Median and interquartile range of various hemodynamic parameters measured with MRI and optics at baseline and in response to hypercapnia. The P values were obtained from a Wilcoxon two-sided signed-rank test.
Determined from arterial blood gas analysis using co-oximetry.
The median increase in partial pressure of carbon dioxide during hypercapnia was 24.9 mm Hg (18.8, 31.2); commensurate with an increase in CBF and decrease in OEF, as measured by both MRI and optics (all P<0.001, Table 2). Cerebrovascular reactivity, i.e., the fractional change in CBF relative to the change in partial pressure of carbon dioxide, was measured by MRI to be 5.02 (3.13, 6.65) %/mm Hg and by DCS to be 3.01 (1.88, 3.94) %/mm Hg.

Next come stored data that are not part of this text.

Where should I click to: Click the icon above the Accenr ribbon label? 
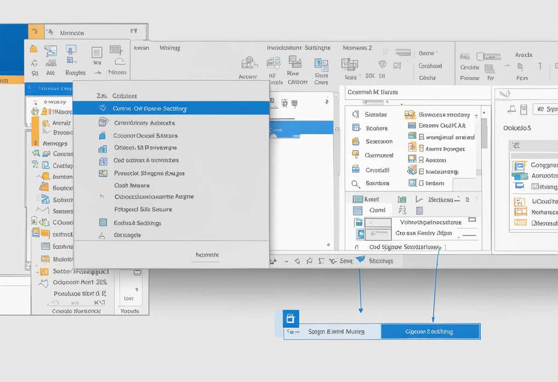[x=249, y=63]
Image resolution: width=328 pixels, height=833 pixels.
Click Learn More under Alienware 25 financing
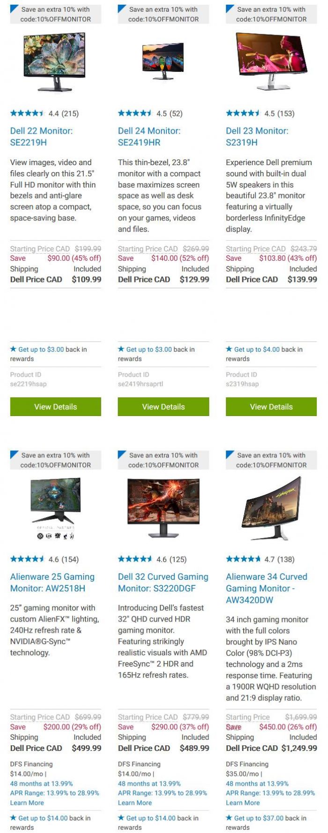(27, 803)
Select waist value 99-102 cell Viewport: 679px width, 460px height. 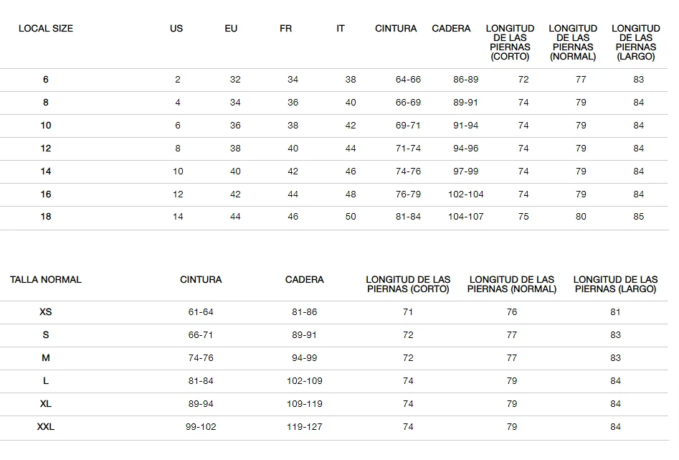[x=201, y=426]
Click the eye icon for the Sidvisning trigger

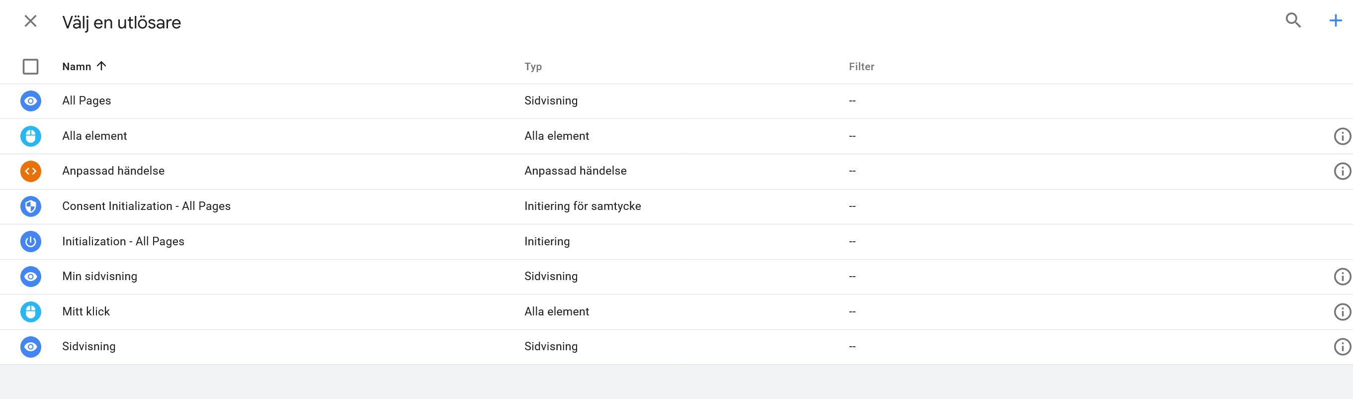30,346
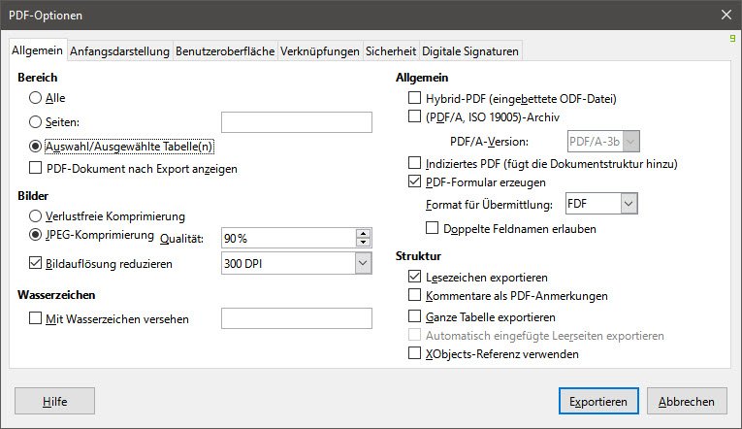Open the Anfangsdarstellung tab
The height and width of the screenshot is (429, 742).
coord(120,51)
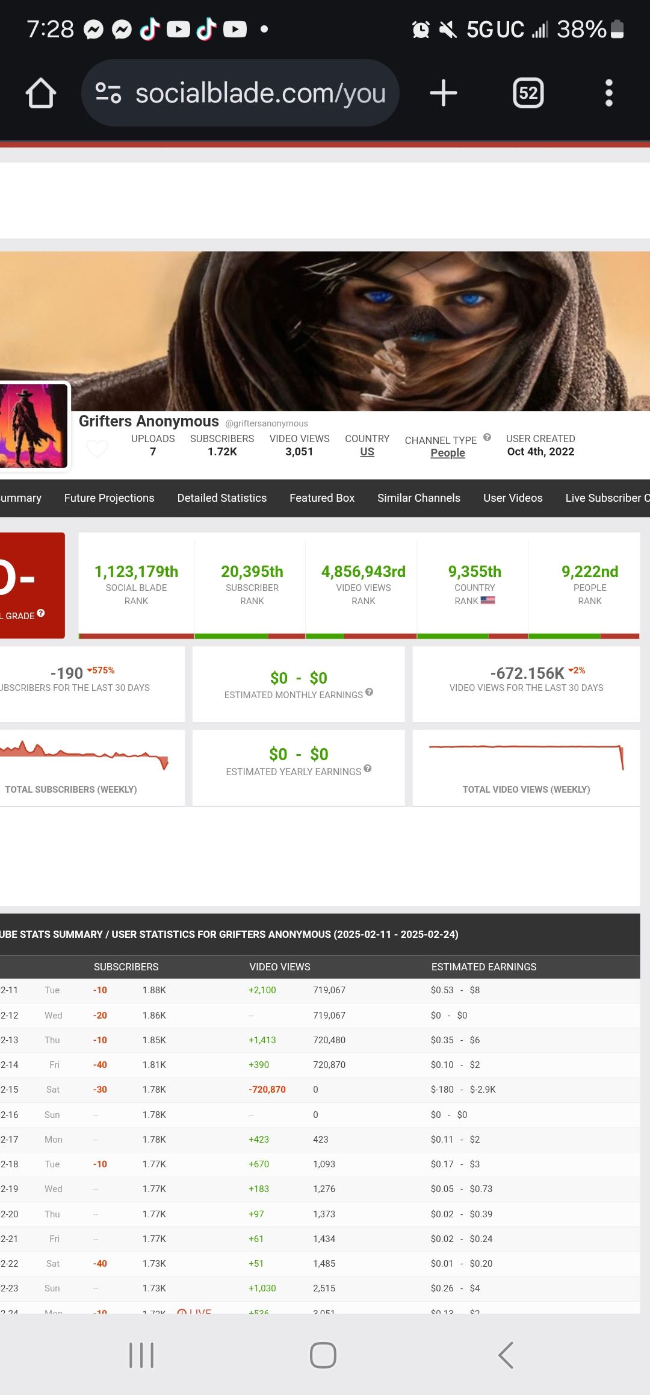
Task: Open a new tab with plus icon
Action: (x=444, y=93)
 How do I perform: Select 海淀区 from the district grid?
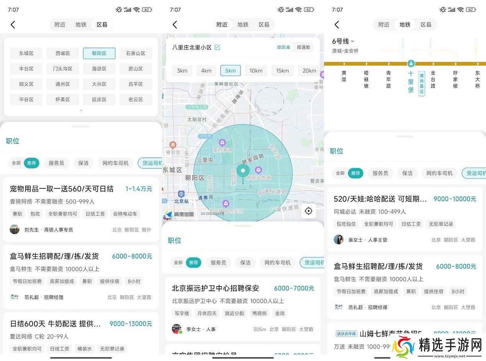99,69
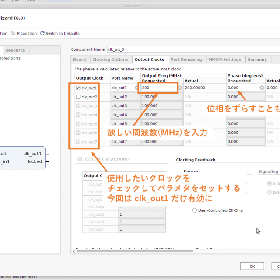Open the MMCM Settings tab
Screen dimensions: 280x280
point(224,60)
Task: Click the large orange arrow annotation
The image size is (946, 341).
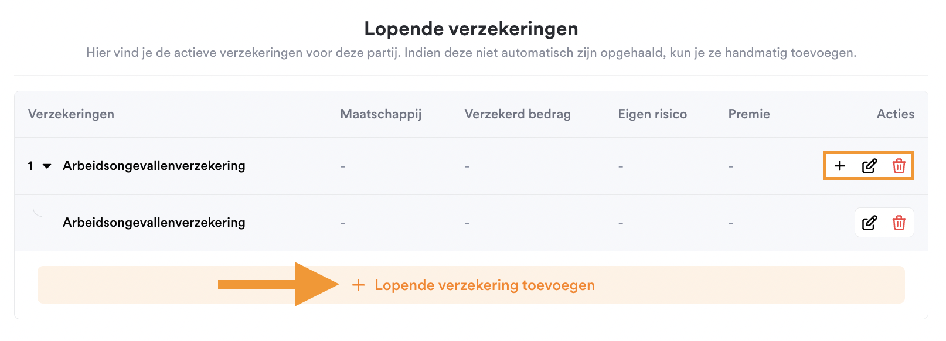Action: [278, 284]
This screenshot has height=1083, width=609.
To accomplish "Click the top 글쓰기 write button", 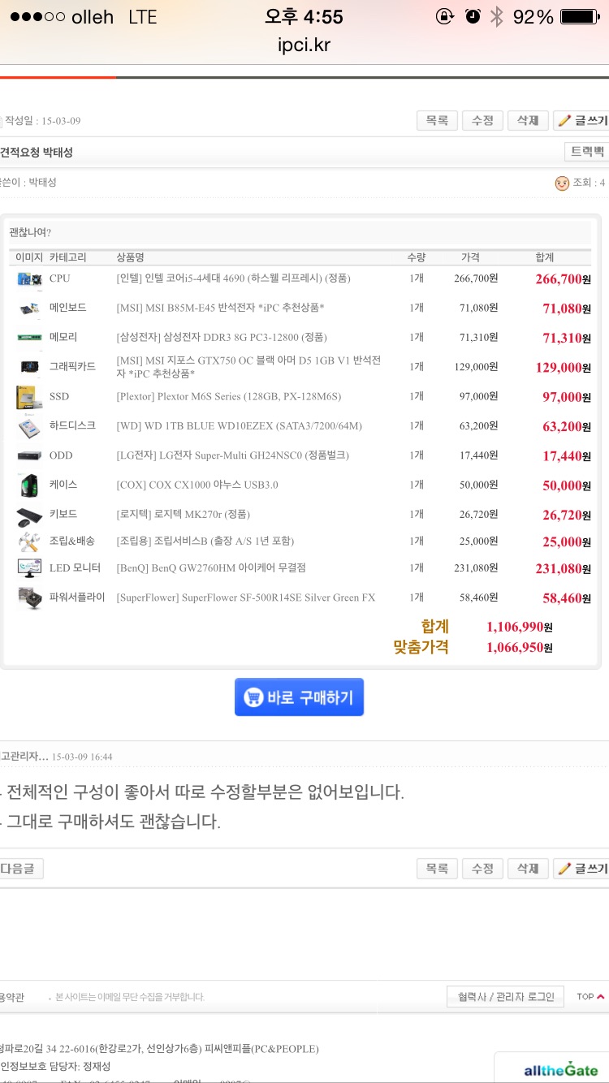I will click(581, 120).
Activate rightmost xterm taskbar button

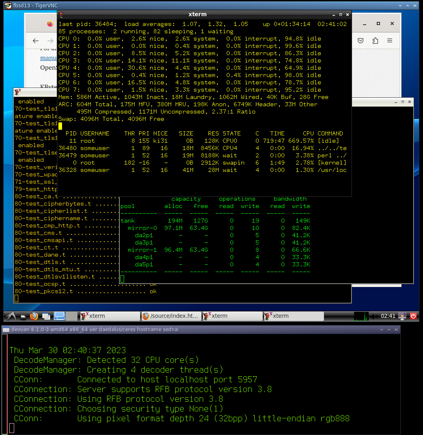(293, 316)
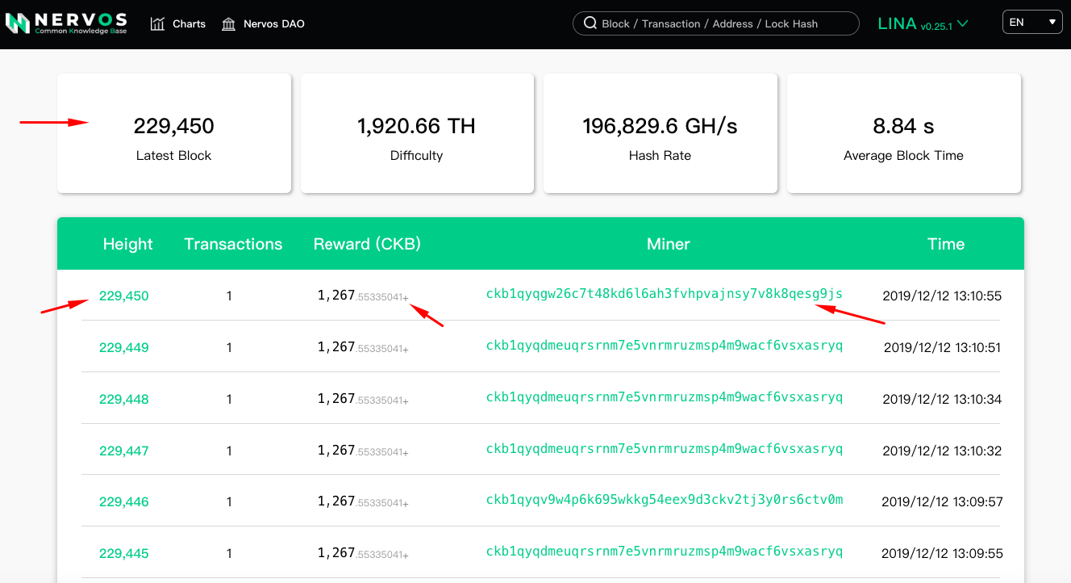1071x583 pixels.
Task: Open the Nervos DAO menu item
Action: (273, 23)
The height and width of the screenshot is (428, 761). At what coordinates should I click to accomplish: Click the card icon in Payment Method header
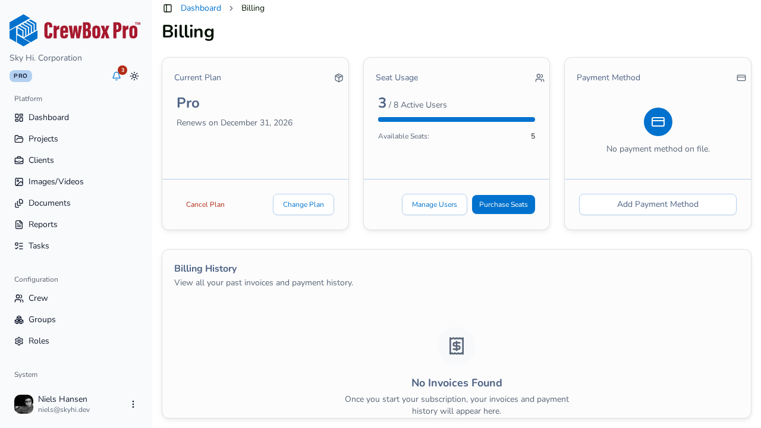pyautogui.click(x=741, y=78)
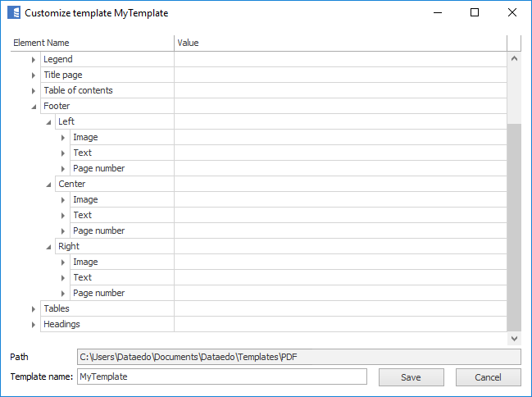Collapse the Left footer section
Image resolution: width=532 pixels, height=397 pixels.
pyautogui.click(x=48, y=122)
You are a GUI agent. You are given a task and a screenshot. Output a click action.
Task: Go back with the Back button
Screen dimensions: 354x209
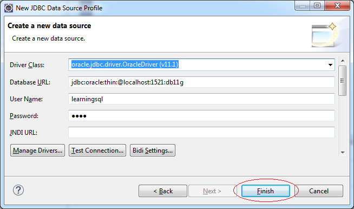pyautogui.click(x=163, y=191)
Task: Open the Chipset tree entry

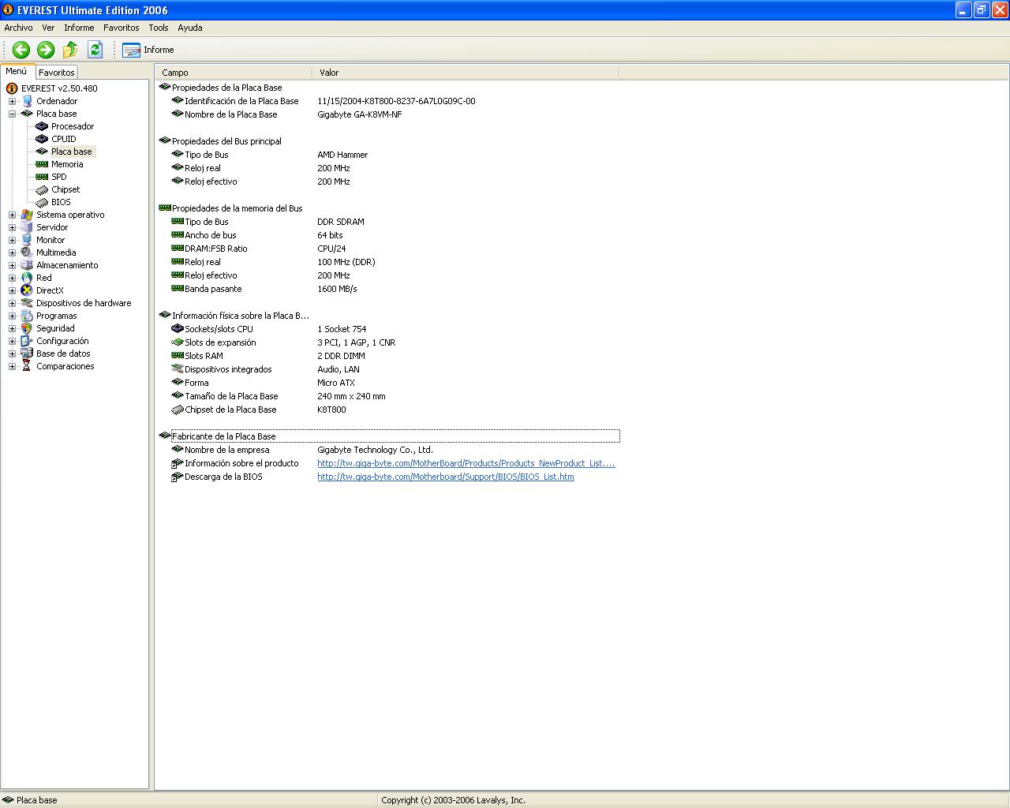Action: pyautogui.click(x=65, y=189)
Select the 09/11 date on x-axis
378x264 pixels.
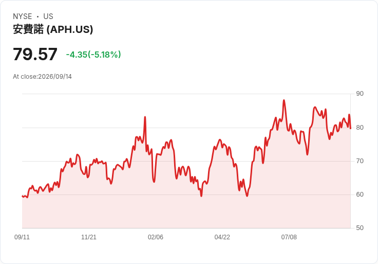(x=22, y=237)
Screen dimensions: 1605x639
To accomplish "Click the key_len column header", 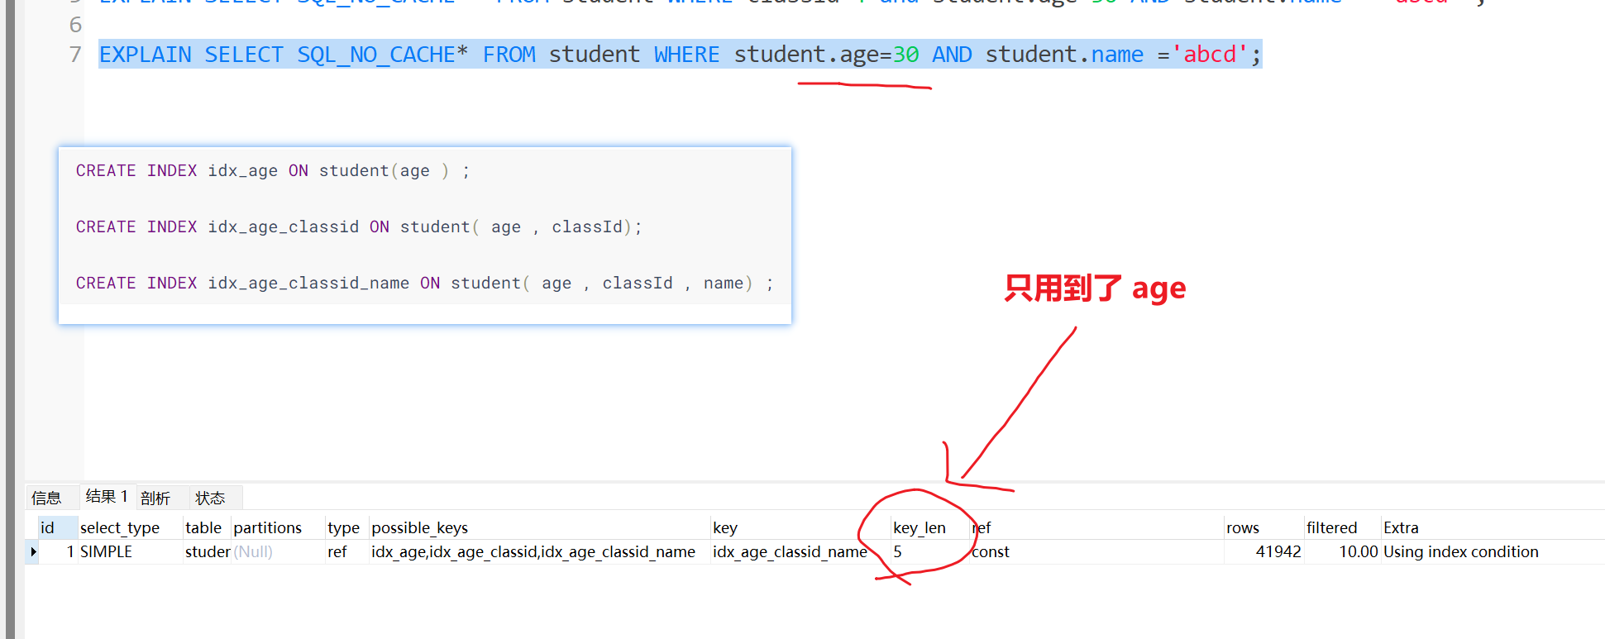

Population-averaged changes in CMRO2 during hypercapnia were not observed by MRI or by DOS/DCS (P=0.65, 0.70, respectively, Table 2). However, individual patients demonstrated a wide range of responses, showing both increases as large as 160% and decreases of as much as 80% in CMRO2.
As seen in Figure 3 and summarized in Table 3, a significant linear correlation was observed between resting-state (baseline) MRI-based absolute measurements of SvO2, CBF, and CMRO2 and the corresponding DOS/DCS measurements of StO2, BFI, and CMRO2i (R2=0.71, 0.67, 0.60; all P<0.001). Correlation between StO2 and SvO2 was nearly one-to-one with a slope (95% CI) of 0.98 (0.73, 1.24). Using the linear relationship between DCS-measured BFI and MRI-measured CBF, we obtained the following calibration coefficients for this cohort, i.e., for conversion of BFI (in units of 10−9 cm2/second) into absolute physiologic units of mL/100 g per minute: CBF=1.70 × BFI+2.21, with 95% confidence intervals of the slope and intercept of (1.20, 2.20) and (−3.68, 8.09), respectively. Similarly, coefficients were obtained to convert CMRO2i (in units of 10−7 mL O2/dL × cm2/second) to physiologic units of mL O2/100 g per minute: CMRO2=2.49 × CMRO2i −0.12, with 95% confidence intervals of the slope and intercept of (1.66, 3.31) and (−0.64, 0.41), respectively.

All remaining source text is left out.